Exercício proposto A:
Resuma em duas frases o texto sobre o ProUni.
Exercício proposto B:
No texto sobre o ProUni, troque "IES" por "instituições de ensino superior" e reproduza o trecho que começa em "ProUni, ociosidade de" e segue até "educacionais do país.".
Exercício proposto C:
Prolongue o texto sobre o ProUni a partir do ponto em que ele termina.

ProUni, ociosidade de vagas
ProUni enfrenta ociosidade de vagas
O ProUni enfrenta desafios, como a ociosidade de vagas e a necessidade de garantir que os estudantes que mais precisam tenham não só acesso ao programa, mas também condições financeiras para a permanência.
Publicado em 06/06/2025 por Ensino Superior
Diversos fatores podem contribuir para a ociosidade das vagas (foto: Shutterstock)
Por Raul Galhardi
Há duas décadas, o Programa Universidade para Todos (ProUni) era criado com o objetivo de abrir as portas das IES a milhares de jovens brasileiros de baixa renda. Desde então, o programa concedeu 3,4 milhões de bolsas de estudo, integrando-se como uma das principais políticas públicas educacionais do país.
Instituído pela Lei 11.096/05, o ProUni oferece bolsas de estudo integrais, que cobrem 100% da mensalidade, e parciais (50%) em instituições privadas de ensino superior a brasileiros que possuem renda familiar de até 3,5 salários mínimos para bolsas parciais e de até 1,5 salário mínimo para integrais, que não tenham diploma de nível superior e que tenham feito o Enem.
Apesar do seu sucesso, o ProUni enfrenta desafios, como a alta ociosidade de vagas e a necessidade de garantir que os estudantes que mais precisam tenham não apenas acesso ao programa, mas também condições financeiras para permanecerem nas IES até o final dos cursos. Das 652.273 bolsas disponibilizadas em 2024, apenas 26,2% delas foram usadas. Há 10 anos, em 2015, o cenário era o oposto, com apenas 25% das bolsas ociosas.

Linhas de dados:

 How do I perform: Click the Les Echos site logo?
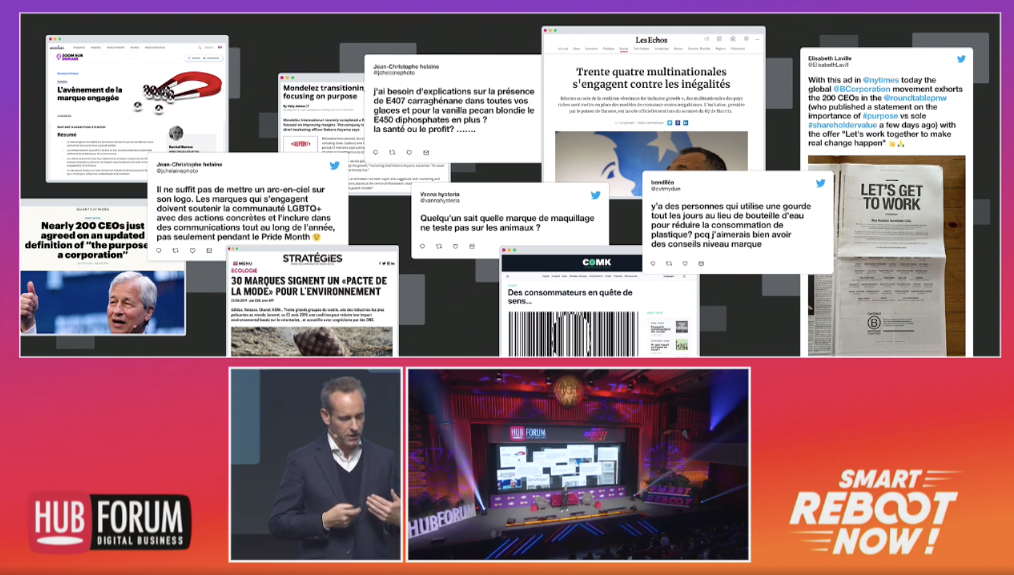coord(652,38)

Resposta A:
Criado há duas décadas pela Lei 11.096/05, o ProUni oferece bolsas integrais e parciais em instituições privadas de ensino superior a brasileiros de baixa renda, sem diploma de nível superior, que tenham feito o Enem. O programa já concedeu 3,4 milhões de bolsas, mas enfrenta a alta ociosidade de vagas, com apenas 26,2% das 652.273 bolsas de 2024 usadas, e precisa garantir aos estudantes condições financeiras para a permanência.

Resposta B:
ProUni, ociosidade de vagas
ProUni enfrenta ociosidade de vagas
O ProUni enfrenta desafios, como a ociosidade de vagas e a necessidade de garantir que os estudantes que mais precisam tenham não só acesso ao programa, mas também condições financeiras para a permanência.
Publicado em 06/06/2025 por Ensino Superior
Diversos fatores podem contribuir para a ociosidade das vagas (foto: Shutterstock)
Por Raul Galhardi
Há duas décadas, o Programa Universidade para Todos (ProUni) era criado com o objetivo de abrir as portas das instituições de ensino superior a milhares de jovens brasileiros de baixa renda. Desde então, o programa concedeu 3,4 milhões de bolsas de estudo, integrando-se como uma das principais políticas públicas educacionais do país.

Resposta C:
“O ProUni é um programa exitoso. Ele teve um crescimento muito grande entre 2005 e 2019, quando o número de estudantes matriculados por meio do programa cresceu 543%. De 2019 até 2023, entretanto, houve uma redução de 34% de alunos matriculados no programa”, destaca Lúcia Teixeira, presidente do Semesp e da Universidade Santa Cecília (Unisanta).
Por isso, ela ressalta a necessidade de políticas de fortalecimento do programa, como ampliar a campanha de divulgação, que teria diminuído ao longo do tempo, e aumento da oferta de bolsas integrais.
“O ProUni promove oportunidades de ingresso aos mais vulneráveis com uma amplitude geográfica sem precedentes, oferecendo vagas por meio da rede privada, que está distribuída em todo o território nacional, chegando a cidades e regiões onde não há instituição da rede pública de ensino superior instalada”, defende Luciana Fernandes, especialista em ProUni e Certificação de Entidades Beneficentes de Assistência Social na Área de Educação (CEBAS) com 30 anos de experiência na área de educação.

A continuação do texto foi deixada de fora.